* STATED TASK A
Answer these from the code documentation, one line each:
(i) What is the default value of rtol in np_general_all_close?
(ii) Which error is raised when not_found_error is True and no matching model is found?
(iii) In which source file does model_agnostic_load appear?
* STATED TASK B
Translate this sentence from the code documentation into Spanish: "Load the first instance of model that matches the provided object ID."
* STATED TASK C
Output the part of the code documentation that opens with the words containing "return _np_general_all_close(arr_a, arr_b, rtol, atol)" and closes with "mapping numpy file.", copied exactly.

Provided an Iterable containing possible models, and the directory where they have been dumped.

Load the first instance of model that matches the provided object ID.

Parameters

output_directory: DirectoryPath The root directory where all model instances of interest are stored object_id: String The ID of the model instance models: Iterable[type[NumpyModel]] All NumpyModel instances of interest, note that they should have differing names not_found_error: bool If True, throw error when the respective model instance was not found load_kwargs Key-word arguments to pass to the load function

Returns:

NumpyModel instance if found

Source code in mbodied/types/ndarray.py

def model_agnostic_load(
    output_directory: DirectoryPath,
    object_id: str,
    models: Iterable[type[NumpyModel]],
    not_found_error: bool = False,
    **load_kwargs,
) -> Optional[NumpyModel]:
    """Provided an Iterable containing possible models, and the directory where they have been dumped.

     Load the first
    instance of model that matches the provided object ID.

    Parameters
    ----------
    output_directory: DirectoryPath
        The root directory where all model instances of interest are stored
    object_id: String
        The ID of the model instance
    models: Iterable[type[NumpyModel]]
        All NumpyModel instances of interest, note that they should have differing names
    not_found_error: bool
        If True, throw error when the respective model instance was not found
    load_kwargs
        Key-word arguments to pass to the load function

    Returns:
    -------
    NumpyModel instance if found
    """
    for model in models:
        if model.model_directory_path(output_directory, object_id).exists():
            return model.load(output_directory, object_id, **load_kwargs)

    if not_found_error:
        msg = (
            f"Could not find NumpyModel with {object_id} in {output_directory}."
            f"Tried from following classes:\n{', '.join(model.__name__ for model in models)}"
        )
        raise FileNotFoundError(
            msg,
        )

    return None

`np_general_all_close(arr_a, arr_b, rtol=1e-05, atol=1e-08)`

Data type agnostic function to define if two numpy array have elements that are close.

Parameters

arr_a: npt.NDArray arr_b: npt.NDArray rtol: float See np.allclose atol: float See np.allclose

Returns:

Bool

Source code in mbodied/types/ndarray.py

def np_general_all_close(arr_a: npt.NDArray, arr_b: npt.NDArray, rtol: float = 1e-05, atol: float = 1e-08) -> bool:
    """Data type agnostic function to define if two numpy array have elements that are close.

    Parameters
    ----------
    arr_a: npt.NDArray
    arr_b: npt.NDArray
    rtol: float
        See np.allclose
    atol: float
        See np.allclose

    Returns:
    -------
    Bool
    """
    return _np_general_all_close(arr_a, arr_b, rtol, atol)

`validate_multi_array_numpy_file(v)`

Validation function for loading numpy array from a name mapping numpy file.

* SOURCE EXCERPT

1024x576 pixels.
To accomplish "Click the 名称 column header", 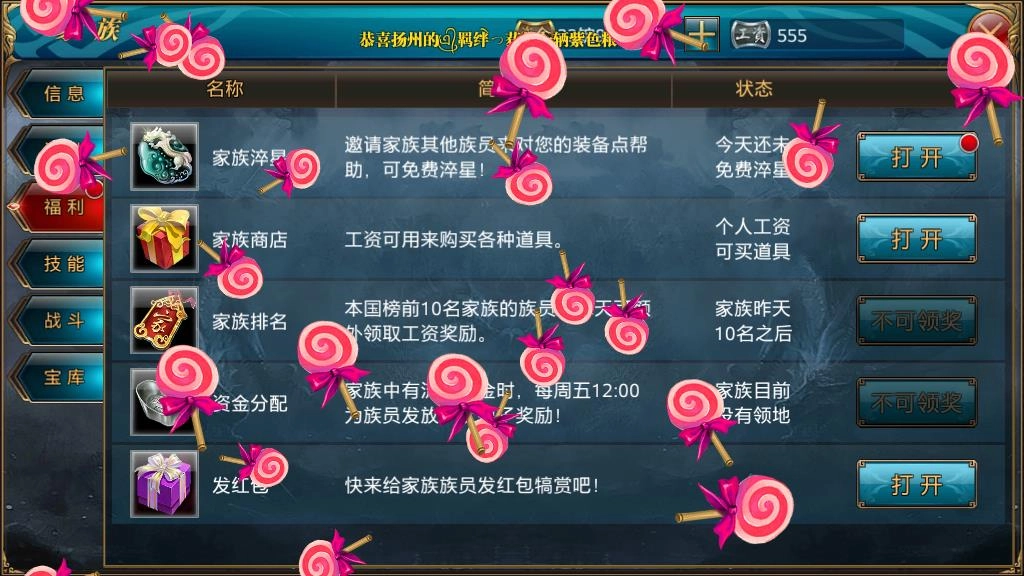I will coord(225,89).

* EXERCISE SOLUTION A
(i) 1e-05
(ii) FileNotFoundError
(iii) mbodied/types/ndarray.py

* EXERCISE SOLUTION B
Carga la primera instancia de modelo que coincida con el ID de objeto proporcionado.

* EXERCISE SOLUTION C
return _np_general_all_close(arr_a, arr_b, rtol, atol)

`validate_multi_array_numpy_file(v)`

Validation function for loading numpy array from a name mapping numpy file.